XIX
How the Doctor Was Placed in a Terrible Dilemma
But just as the most beautiful summer days are sometimes abruptly spoilt by a fearful storm, so the Doctor’s happiness was suddenly marred by a most awful possibility. He had found the being for whom he had been searching, certainly: but alas! it was only a monkey. Without doubt they would be able to understand each other, but they could never converse. The Doctor fell back from heaven to earth. Farewell to those long interviews from which he had hoped to gain so much, farewell to that wonderful crusade which they were to have undertaken together—the crusade against superstition! For, battling alone, the Doctor would not possess weapons adequate to overthrow the hydra of ignorance. He needed a man, an apostle, a confessor, a martyr—a role which could scarcely be filled by a monkey! What was he to do? A menacing voice rang in his ears—“Kill him.” Heraclius trembled. In a second he realized that if he killed the monkey the soul thus freed would immediately enter the body of an infant on the point of birth, and that it would then be necessary to wait at least twenty years before that infant reached maturity, by which time the Doctor would be seventy. It was possible, certainly. But could he be sure of tracing the man? Moreover, his religion forbade him to do away with any living being under penalty of committing a murder: therefore, if he did this his soul would pass after death into the body of a ferocious animal, as was decreed for a murderer. What did it matter? Would he not be a victim of science—of his faith? He seized an enormous Turkish scimitar which was hanging against some tapestry and, like Abraham on the mountain, was about to strike, when a sudden thought restrained him. Supposing this man’s sins were not yet expiated, and supposing his soul returned for a second time into the body of a monkey instead of passing into that of a child? This was possible, probable even, nearly certain in fact. In thus committing a futile crime, the Doctor would condemn himself to a terrible punishment without benefiting his fellow-men. Worn out, he dropped back into his chair. Such long drawn out emotion had exhausted him, and he fainted.
XX
In Which the Doctor Has a Little Talk with His Servant
When he opened his eyes it was seven o’clock, and Honorine was bathing his temples with vinegar. The Doctor’s first thought was for his monkey, but the animal had disappeared.

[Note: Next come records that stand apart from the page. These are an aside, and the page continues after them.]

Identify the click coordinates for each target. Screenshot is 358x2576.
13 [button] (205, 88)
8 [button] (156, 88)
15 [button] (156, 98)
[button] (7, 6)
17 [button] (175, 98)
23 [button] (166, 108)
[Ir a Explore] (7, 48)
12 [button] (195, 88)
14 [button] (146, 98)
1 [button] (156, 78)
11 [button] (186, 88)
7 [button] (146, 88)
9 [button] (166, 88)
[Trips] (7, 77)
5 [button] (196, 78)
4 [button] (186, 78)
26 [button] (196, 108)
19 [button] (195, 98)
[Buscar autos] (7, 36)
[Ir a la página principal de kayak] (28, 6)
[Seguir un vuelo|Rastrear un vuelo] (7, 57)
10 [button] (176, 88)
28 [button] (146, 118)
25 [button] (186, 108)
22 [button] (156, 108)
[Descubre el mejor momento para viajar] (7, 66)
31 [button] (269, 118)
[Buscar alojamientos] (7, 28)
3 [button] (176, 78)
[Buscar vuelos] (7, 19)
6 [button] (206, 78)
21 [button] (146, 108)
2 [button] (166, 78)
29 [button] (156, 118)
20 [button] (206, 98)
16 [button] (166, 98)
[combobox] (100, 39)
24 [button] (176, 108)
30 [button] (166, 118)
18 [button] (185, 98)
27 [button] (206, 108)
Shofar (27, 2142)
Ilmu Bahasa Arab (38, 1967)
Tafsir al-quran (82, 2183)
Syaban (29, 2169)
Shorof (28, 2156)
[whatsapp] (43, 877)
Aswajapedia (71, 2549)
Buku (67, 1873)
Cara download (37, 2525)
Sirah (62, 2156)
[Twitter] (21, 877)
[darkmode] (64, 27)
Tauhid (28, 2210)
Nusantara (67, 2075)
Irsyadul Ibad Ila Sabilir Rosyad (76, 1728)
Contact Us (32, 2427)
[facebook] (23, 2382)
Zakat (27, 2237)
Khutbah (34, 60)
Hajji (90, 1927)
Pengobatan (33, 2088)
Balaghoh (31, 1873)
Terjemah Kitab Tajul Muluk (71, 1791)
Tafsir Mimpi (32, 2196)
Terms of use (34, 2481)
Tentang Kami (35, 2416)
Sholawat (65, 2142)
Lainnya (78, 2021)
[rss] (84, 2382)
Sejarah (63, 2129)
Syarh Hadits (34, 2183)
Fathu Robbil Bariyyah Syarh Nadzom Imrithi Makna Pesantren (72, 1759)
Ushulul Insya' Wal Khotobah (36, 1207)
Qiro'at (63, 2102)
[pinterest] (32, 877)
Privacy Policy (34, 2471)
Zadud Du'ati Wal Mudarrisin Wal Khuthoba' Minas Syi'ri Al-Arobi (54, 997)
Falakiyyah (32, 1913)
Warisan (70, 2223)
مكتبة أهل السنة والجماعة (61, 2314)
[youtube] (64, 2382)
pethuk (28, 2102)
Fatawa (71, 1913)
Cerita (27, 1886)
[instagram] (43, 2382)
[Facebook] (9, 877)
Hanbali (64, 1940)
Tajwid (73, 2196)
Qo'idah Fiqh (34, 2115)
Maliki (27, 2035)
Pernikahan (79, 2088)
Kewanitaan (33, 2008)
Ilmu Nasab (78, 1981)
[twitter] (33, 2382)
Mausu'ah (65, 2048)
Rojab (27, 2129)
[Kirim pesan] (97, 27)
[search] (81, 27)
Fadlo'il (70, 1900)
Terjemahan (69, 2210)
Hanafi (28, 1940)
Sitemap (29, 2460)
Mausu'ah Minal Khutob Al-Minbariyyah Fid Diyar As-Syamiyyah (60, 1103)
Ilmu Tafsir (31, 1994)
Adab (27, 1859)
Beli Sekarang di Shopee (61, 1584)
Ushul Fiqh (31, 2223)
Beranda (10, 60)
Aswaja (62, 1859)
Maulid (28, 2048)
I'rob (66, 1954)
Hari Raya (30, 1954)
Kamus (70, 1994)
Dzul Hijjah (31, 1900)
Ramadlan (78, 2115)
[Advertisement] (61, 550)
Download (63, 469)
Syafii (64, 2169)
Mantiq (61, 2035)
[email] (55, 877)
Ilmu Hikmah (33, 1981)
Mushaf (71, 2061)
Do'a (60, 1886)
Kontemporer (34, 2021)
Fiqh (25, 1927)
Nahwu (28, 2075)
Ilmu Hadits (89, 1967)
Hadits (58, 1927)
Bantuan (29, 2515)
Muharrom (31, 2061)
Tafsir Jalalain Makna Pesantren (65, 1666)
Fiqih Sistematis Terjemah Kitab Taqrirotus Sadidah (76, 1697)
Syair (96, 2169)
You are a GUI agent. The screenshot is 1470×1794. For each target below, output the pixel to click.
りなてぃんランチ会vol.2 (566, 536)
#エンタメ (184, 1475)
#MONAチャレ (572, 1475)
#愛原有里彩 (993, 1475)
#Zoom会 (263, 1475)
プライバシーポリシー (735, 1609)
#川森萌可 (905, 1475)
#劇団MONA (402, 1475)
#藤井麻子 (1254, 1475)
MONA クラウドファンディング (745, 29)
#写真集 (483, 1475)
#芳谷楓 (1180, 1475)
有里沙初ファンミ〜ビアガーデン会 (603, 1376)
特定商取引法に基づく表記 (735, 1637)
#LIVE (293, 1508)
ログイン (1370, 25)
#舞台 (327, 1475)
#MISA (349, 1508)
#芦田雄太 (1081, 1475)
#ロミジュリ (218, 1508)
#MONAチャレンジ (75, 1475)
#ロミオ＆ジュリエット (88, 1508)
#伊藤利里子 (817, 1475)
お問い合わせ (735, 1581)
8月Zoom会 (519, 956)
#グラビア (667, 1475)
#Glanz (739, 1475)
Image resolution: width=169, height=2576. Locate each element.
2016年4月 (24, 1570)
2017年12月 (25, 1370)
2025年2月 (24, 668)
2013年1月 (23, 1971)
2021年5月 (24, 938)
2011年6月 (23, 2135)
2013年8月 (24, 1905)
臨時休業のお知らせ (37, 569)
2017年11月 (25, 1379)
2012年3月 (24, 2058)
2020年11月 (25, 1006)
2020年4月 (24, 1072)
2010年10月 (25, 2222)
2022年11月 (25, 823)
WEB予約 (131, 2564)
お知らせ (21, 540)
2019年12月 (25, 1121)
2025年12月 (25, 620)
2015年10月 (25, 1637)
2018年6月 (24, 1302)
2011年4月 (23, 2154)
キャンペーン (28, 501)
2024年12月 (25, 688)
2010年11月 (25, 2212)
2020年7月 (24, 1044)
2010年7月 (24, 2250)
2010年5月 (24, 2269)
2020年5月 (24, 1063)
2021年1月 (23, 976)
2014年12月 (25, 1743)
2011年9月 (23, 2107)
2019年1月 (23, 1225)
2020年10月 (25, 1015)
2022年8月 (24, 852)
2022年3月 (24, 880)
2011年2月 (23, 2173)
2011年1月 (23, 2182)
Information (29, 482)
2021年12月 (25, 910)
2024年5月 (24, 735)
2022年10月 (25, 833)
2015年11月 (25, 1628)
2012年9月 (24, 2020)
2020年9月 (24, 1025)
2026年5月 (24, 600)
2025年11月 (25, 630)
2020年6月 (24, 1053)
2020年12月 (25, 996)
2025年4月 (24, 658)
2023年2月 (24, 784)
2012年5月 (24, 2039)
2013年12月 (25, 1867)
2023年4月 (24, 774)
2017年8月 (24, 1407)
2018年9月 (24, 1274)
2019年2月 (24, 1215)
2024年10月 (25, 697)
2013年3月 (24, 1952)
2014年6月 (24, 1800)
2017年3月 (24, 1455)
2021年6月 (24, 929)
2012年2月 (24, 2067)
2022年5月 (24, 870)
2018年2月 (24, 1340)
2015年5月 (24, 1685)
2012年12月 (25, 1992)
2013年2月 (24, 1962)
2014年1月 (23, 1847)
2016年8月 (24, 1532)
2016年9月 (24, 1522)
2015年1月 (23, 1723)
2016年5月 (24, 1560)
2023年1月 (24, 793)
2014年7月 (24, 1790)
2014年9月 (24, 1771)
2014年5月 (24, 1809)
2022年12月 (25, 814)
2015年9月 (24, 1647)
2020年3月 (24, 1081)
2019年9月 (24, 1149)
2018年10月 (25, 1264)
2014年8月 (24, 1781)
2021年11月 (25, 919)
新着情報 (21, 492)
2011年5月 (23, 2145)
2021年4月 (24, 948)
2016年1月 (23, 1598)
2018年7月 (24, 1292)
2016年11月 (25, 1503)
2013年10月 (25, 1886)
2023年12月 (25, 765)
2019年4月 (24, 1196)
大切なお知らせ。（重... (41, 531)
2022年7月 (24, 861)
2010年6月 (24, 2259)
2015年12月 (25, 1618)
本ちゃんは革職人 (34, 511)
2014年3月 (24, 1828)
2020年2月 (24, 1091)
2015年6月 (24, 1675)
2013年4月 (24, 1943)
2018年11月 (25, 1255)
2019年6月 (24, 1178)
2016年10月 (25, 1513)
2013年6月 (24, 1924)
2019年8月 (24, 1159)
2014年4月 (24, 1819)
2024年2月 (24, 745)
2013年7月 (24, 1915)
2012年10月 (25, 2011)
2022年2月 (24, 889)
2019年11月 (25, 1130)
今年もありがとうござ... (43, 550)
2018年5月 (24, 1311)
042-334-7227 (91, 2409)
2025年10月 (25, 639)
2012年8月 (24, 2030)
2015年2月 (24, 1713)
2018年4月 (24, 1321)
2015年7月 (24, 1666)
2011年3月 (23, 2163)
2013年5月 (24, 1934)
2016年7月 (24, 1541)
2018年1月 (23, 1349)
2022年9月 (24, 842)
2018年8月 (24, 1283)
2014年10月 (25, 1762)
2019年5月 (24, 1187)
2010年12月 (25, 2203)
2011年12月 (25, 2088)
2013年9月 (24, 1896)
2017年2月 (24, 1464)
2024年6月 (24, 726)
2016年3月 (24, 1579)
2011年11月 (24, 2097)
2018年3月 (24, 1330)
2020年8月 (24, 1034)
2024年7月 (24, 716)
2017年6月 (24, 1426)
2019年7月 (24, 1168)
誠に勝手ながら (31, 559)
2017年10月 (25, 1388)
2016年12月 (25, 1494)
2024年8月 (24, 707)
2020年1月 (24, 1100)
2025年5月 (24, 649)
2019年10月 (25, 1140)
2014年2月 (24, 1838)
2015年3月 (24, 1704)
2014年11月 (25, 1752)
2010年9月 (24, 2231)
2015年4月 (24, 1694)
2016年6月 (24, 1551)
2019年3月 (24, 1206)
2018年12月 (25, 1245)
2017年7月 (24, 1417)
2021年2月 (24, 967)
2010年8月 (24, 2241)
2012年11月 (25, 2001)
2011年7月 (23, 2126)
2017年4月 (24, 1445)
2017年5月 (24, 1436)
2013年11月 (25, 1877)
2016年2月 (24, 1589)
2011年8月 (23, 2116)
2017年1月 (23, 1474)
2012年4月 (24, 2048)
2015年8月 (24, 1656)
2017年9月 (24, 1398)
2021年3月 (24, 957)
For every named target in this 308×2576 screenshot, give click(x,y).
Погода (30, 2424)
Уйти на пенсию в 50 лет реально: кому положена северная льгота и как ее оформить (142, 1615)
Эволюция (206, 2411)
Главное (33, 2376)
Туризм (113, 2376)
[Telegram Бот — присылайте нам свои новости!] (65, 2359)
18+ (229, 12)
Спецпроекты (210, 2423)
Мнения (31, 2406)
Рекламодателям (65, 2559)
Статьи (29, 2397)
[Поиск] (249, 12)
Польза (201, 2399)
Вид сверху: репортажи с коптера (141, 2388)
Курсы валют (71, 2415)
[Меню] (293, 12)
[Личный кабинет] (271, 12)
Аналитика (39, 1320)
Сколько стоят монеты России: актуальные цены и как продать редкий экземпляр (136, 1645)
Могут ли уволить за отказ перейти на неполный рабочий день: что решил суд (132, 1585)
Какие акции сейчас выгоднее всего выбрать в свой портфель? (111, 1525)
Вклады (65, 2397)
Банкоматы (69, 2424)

“My monkey, where’s my monkey?” he exclaimed.
“Yes, it’s about time we did talk about him,” retorted the servant, who was also a mistress and was always ready to lose her temper. “A bad thing for him to be lost, is it? A pretty creature, upon my word! He mimics everything he sees you do. Didn’t I find him trying on your boots the other day? And then this morning, when I picked you up here—and God knows what mad ideas you’ve got into your head lately—anyhow they prevent your having a decent night’s rest—this wretched creature—devil, rather, in the form of a monkey—had put on your skullcap and your dressing gown. He was looking at you and seemed to be laughing, as though it was a huge joke to see a man who had fainted. Then, when I tried to get near, the brute went for me as though he wanted to eat me, but, thank heavens, I’m not frightened of him and I’ve got a good pair of hands. I fetched the shovel to him and I hit him so hard on his ugly back that he ran away into your room. He’s probably up to some other mischievous trick there now.”
“You hit my monkey!” roared the exasperated Doctor. “Understand this, my good woman, from now onwards he’s to be respected and waited on like the master of the house.”
“Well, well, he’s not only the master of the house, he’s the master of the master, too, and has been for a long time past,” grumbled Honorine, as she went off to her kitchen, convinced that Doctor Heraclius Gloss was certainly mad.
XXI
In Which It Is Shown That a Dearly-Loved Friend Can Lighten the Heaviest Sorrow
As the doctor had said, from that day onward the monkey was really master of the house, and Heraclius became the animal’s humble valet. He thought of him with infinite tenderness for hours at a time, acted towards him with the thoughtfulness of a lover, lavished on him a whole dictionary of tender phrases, clasped his hand as one clasps that of a friend. When talking to him, he looked earnestly at him and explained the points in his arguments which might have been obscure. In fact he surrounded the creature’s entire life with gentle care and delicate attention.
But the monkey accepted it all as calmly as a god receiving the homage of its worshippers. Heraclius, like all great minds living in solitude, isolated by their sublimity above the common level of foolishness of ordinary people, had up till then felt himself alone.